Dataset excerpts
────────────────────

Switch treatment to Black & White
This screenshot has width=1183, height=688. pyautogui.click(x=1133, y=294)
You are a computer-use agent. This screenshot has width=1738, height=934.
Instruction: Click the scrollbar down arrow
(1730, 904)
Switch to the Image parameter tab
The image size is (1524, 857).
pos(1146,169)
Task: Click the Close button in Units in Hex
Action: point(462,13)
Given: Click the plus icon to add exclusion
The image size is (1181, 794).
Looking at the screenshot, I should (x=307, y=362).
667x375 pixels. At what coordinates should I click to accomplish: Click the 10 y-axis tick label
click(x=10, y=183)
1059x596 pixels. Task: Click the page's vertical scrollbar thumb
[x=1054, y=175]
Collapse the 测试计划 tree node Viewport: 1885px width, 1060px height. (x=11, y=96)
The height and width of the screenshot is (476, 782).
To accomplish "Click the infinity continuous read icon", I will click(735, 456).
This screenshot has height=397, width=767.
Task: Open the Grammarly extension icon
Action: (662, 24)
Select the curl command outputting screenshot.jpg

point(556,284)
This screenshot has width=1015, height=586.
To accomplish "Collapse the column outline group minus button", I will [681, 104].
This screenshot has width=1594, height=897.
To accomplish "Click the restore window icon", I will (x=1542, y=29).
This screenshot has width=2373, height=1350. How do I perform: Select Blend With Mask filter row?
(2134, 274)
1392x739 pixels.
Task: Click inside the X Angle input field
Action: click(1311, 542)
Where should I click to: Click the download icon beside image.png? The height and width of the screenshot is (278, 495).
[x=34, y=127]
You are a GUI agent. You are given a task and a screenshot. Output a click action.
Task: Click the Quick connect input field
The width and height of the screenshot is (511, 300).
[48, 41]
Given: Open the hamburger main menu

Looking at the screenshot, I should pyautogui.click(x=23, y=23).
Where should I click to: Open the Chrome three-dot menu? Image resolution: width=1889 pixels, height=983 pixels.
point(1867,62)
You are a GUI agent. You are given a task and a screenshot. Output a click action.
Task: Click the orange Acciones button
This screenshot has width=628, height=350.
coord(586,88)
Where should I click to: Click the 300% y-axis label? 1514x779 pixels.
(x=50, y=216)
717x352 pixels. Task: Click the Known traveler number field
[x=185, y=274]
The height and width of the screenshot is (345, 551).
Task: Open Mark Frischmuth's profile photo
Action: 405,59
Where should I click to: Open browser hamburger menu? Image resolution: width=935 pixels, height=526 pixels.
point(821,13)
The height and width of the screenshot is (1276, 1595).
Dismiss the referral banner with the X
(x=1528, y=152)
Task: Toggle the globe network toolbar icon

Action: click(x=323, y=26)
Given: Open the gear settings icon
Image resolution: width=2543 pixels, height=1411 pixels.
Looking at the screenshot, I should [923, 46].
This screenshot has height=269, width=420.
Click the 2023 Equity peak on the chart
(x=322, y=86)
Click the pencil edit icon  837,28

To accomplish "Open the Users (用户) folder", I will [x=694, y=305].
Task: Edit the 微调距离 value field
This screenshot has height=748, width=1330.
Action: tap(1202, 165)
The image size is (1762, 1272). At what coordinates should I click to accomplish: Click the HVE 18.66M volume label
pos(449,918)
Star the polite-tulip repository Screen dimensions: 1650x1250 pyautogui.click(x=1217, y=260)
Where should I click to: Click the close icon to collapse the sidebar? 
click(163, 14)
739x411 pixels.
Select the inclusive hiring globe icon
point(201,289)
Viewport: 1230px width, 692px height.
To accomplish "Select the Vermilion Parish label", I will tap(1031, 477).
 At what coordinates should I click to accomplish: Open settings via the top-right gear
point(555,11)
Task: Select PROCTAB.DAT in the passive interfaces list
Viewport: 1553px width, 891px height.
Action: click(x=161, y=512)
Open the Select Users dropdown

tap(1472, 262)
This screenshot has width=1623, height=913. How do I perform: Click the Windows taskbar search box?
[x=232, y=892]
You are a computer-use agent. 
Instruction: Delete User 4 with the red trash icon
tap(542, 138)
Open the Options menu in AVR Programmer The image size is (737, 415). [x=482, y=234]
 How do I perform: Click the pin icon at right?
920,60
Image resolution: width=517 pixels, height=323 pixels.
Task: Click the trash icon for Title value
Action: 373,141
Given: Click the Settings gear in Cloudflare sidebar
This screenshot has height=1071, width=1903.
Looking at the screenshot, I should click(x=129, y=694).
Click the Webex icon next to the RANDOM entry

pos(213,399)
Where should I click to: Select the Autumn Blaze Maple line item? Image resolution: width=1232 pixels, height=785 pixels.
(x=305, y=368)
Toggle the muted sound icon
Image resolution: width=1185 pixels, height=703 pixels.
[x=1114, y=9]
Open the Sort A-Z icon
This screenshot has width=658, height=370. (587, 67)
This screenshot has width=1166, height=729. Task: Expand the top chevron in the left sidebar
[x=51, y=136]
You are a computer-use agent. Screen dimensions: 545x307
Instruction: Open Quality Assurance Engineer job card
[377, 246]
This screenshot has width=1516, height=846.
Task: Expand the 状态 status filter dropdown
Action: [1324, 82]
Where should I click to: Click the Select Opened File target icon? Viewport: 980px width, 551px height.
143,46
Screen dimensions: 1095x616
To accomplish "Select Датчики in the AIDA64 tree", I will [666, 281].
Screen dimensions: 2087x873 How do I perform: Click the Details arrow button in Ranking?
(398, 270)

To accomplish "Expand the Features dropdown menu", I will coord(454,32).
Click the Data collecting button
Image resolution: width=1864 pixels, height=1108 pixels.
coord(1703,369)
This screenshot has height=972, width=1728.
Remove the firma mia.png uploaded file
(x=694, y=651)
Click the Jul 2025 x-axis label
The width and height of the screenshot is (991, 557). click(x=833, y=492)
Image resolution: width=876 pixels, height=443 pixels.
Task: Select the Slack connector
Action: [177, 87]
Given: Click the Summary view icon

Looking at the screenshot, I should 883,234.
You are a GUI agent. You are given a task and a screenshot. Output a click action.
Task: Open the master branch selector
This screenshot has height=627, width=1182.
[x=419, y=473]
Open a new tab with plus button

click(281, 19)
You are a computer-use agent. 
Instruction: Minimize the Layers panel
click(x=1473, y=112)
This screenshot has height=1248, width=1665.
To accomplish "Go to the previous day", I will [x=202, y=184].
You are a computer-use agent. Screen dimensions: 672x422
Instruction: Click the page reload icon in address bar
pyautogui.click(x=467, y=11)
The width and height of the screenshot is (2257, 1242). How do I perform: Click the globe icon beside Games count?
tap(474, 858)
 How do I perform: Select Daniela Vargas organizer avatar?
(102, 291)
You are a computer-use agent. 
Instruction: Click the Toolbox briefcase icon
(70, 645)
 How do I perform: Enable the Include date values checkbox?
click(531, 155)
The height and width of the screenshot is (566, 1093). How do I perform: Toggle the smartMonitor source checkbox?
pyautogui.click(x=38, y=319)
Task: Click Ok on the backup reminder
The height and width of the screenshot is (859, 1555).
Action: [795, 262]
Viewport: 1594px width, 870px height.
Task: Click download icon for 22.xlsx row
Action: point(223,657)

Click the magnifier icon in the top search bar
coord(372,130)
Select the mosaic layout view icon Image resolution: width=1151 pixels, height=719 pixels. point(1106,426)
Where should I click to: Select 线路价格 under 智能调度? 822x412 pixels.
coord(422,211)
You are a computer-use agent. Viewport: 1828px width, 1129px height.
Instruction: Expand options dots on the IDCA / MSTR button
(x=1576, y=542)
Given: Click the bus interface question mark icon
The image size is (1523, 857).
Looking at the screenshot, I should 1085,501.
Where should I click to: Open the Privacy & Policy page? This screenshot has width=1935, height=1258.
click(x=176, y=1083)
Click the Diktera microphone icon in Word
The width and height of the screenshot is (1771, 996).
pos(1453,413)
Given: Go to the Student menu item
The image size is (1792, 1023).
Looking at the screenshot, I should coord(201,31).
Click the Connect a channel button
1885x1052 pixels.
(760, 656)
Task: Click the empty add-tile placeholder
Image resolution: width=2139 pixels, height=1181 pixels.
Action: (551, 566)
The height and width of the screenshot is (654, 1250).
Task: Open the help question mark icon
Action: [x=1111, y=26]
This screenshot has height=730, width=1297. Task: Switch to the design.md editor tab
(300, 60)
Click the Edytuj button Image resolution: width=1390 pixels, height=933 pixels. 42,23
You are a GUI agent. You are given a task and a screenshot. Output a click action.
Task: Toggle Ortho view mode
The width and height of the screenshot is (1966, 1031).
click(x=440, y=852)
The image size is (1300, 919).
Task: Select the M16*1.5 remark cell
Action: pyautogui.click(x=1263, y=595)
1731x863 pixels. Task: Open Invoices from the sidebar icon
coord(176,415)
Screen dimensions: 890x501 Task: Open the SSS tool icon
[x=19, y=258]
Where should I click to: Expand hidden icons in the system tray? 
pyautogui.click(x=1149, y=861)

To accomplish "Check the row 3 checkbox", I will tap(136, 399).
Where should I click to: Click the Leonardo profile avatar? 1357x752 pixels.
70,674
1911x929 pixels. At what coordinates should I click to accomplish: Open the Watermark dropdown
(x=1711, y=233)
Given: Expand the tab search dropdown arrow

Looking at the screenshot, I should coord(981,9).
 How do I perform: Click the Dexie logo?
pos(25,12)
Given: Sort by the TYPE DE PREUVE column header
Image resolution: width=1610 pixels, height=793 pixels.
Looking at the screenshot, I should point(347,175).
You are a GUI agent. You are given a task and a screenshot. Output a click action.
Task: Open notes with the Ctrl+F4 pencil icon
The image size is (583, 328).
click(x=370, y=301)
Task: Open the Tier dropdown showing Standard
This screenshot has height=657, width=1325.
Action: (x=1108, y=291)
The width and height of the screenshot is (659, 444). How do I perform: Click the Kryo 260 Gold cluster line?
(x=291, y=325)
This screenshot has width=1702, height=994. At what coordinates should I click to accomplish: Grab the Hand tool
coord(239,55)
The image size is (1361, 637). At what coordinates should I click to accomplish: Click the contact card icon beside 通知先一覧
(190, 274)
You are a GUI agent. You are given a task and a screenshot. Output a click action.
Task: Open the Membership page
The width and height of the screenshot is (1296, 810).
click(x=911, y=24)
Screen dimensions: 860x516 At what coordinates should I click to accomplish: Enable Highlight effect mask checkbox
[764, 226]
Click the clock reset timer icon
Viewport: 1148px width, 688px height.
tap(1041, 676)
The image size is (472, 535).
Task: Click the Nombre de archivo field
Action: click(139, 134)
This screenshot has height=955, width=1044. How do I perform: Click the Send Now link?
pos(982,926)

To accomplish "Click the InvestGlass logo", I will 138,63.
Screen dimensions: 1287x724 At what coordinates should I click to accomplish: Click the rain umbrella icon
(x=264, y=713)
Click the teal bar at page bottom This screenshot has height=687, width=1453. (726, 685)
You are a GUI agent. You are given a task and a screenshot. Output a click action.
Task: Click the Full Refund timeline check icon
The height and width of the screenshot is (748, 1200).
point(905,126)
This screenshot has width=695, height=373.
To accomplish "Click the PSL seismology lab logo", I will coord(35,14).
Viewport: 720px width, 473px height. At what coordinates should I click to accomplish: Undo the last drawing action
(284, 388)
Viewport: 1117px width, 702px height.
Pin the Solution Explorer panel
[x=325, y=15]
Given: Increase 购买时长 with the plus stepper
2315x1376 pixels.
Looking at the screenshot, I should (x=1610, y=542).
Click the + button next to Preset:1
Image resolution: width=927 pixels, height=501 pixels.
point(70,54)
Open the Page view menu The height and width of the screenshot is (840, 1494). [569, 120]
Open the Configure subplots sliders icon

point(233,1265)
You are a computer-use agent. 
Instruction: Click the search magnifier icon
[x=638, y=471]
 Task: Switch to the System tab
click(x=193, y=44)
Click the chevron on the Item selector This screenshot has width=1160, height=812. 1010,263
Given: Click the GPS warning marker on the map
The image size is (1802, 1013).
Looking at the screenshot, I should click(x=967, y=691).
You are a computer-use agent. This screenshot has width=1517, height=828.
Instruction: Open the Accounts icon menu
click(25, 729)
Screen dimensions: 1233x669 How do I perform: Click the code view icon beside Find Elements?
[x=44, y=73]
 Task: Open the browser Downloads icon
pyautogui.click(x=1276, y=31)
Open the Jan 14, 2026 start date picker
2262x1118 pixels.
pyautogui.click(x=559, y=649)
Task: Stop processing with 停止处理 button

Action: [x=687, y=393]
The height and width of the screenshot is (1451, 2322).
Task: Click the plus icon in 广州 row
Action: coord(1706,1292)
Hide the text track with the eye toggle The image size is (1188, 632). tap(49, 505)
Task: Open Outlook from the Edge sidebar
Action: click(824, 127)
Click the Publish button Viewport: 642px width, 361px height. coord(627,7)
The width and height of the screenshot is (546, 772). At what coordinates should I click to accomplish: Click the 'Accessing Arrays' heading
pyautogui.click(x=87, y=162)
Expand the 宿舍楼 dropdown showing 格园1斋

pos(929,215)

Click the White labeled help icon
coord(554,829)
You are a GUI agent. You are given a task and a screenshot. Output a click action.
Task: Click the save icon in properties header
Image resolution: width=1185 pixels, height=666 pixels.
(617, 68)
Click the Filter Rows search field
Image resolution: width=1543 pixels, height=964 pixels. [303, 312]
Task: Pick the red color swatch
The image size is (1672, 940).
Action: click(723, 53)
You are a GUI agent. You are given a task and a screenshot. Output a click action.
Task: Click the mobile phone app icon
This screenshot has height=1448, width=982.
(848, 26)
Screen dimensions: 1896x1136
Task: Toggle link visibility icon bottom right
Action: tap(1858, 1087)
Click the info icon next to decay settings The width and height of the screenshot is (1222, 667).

────────────────────

WHAT IS BEING ASKED: Quote the data above from the line containing "Viewport: 1230px width, 692px height." to the line containing "Task: Select PROCTAB.DAT", inclusive, and stop.

SOLVED PROBLEM:
Viewport: 1230px width, 692px height.
To accomplish "Select the Vermilion Parish label", I will tap(1031, 477).
 At what coordinates should I click to accomplish: Open settings via the top-right gear
point(555,11)
Task: Select PROCTAB.DAT in the passive interfaces list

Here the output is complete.